Many years ago, film plates used silver nitrate. An over-exposed film plate would thus provide an effective metallic shield, similar to the shields used by astronauts in space in front of their helmets.
Nowadays, however, most plastic films are made of other materials and do not give any protection against solar infrared rays.

Therefor we absolutely advise against the use of:
  • over-exposed filmnegatives (black and white as well as color)
  • X-Ray photosheets
  • floppy disks
  • CD's
  • a piece of glass blackened by soot from a candle

Do not look at the Sun through any filter unless you know it to be safe! Safe filters are special 'Eclipse Viewers' with aluminised Mylar or Black Polymer. Inquire at your local Astronomy Club, Planetarium or Public Observatory.

In Sky & Telescope (July 1991, page 80), you will find these comments: One filter entirely safe for direct solar viewing is a shade 14 rectangular welder's glass. It transmits only 1 part in 370,000 of the incident light and meets strict tolerances on transmission of invisible infrared and ultraviolet as well. This costs only a few dollars, but be sure you get the right item.

If you have a good school telescope, be sure to buy a proper optical solar filter. Mounted correctly in front of a telescope this will give a most impressive picture.

Also beware that not only your main telescope, but also any additional finderscope should be covered. Experience shows this is very crucial: looking through an unshielded finder is as dangerous as looking through the telescope! A safe way to point your telescope at the Sun is to look at the telescope's shadow.

Plastic Mylar solar filters are cheapest (for 10 Euro you can build your own safe filter), but seem to be extremely fragile and some only transmit a strange, blue colour.

Glass filters are available too, with prices around 30 Euro and upwards, depending on the diameter of your telescope lens. These transmit nice colours and beautiful photographs are possible. Handle these filters with care, avoid too many scratches.
With a good filter mounted at your telescope (under calm atmosphere and good seeing conditions) you may even be able to see and identify lunar mountains by their silhouettes. Try to identify possible candidates in advance or after the eclipse. What are the height of these mountains? A Lunar Atlas may help, e.g. the Lunar Prospector Maps.

For details of where to buy, take a look and compare prices in astronomical magazines such as Astronomy or Sky & Telescope

Warning: Never use ordinary sun glasses in front of your telescope. Some of these cheap filter glasses have 100% transmission in the invisible infrared, again exposing your eye to lifelong damage.

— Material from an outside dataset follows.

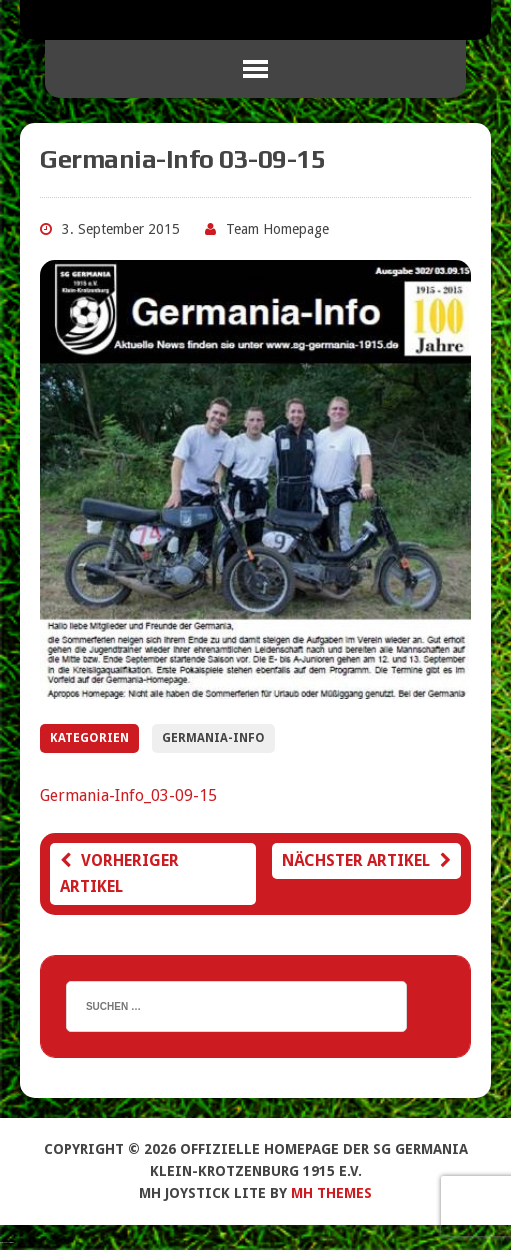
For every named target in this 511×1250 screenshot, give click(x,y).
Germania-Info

Some companies sell solar filters to thread into eyepieces (they are often sold with cheap telescopes). Avoid these products! One of our students once mounted such an eyepiece solar filter in his telescope. He pointed his instrument directly at the Sun. Only 30 seconds of sunlight were enough to crack this filter into pieces due to overheating! A bad and very dangerous investment!